### Work required
Lines from the one containing "Task: Click the Wi-Fi signal icon" through the final line of the records below are needed, copied exactly, with no pictures.

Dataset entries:
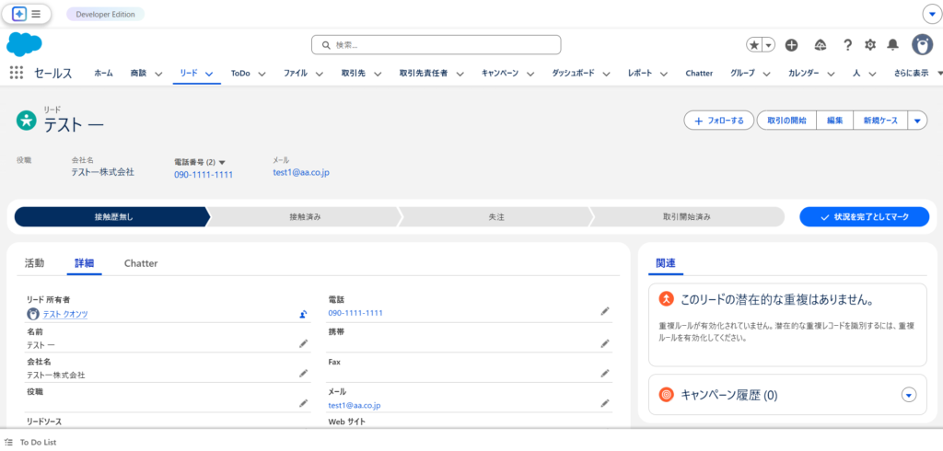Open more actions dropdown beside 新規ケース
This screenshot has width=943, height=451.
click(x=917, y=121)
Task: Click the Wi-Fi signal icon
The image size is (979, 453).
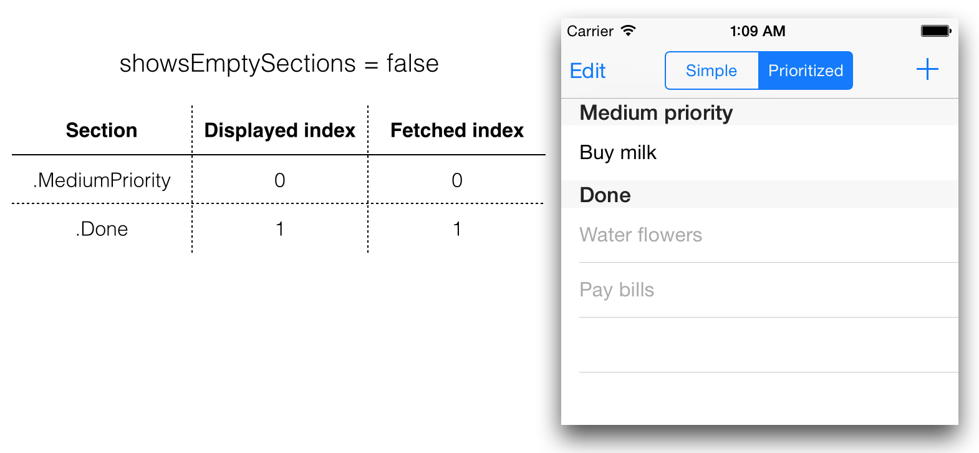Action: click(x=628, y=31)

### Response
Task: Click the Wi-Fi signal icon
The image size is (979, 453).
Action: click(x=628, y=31)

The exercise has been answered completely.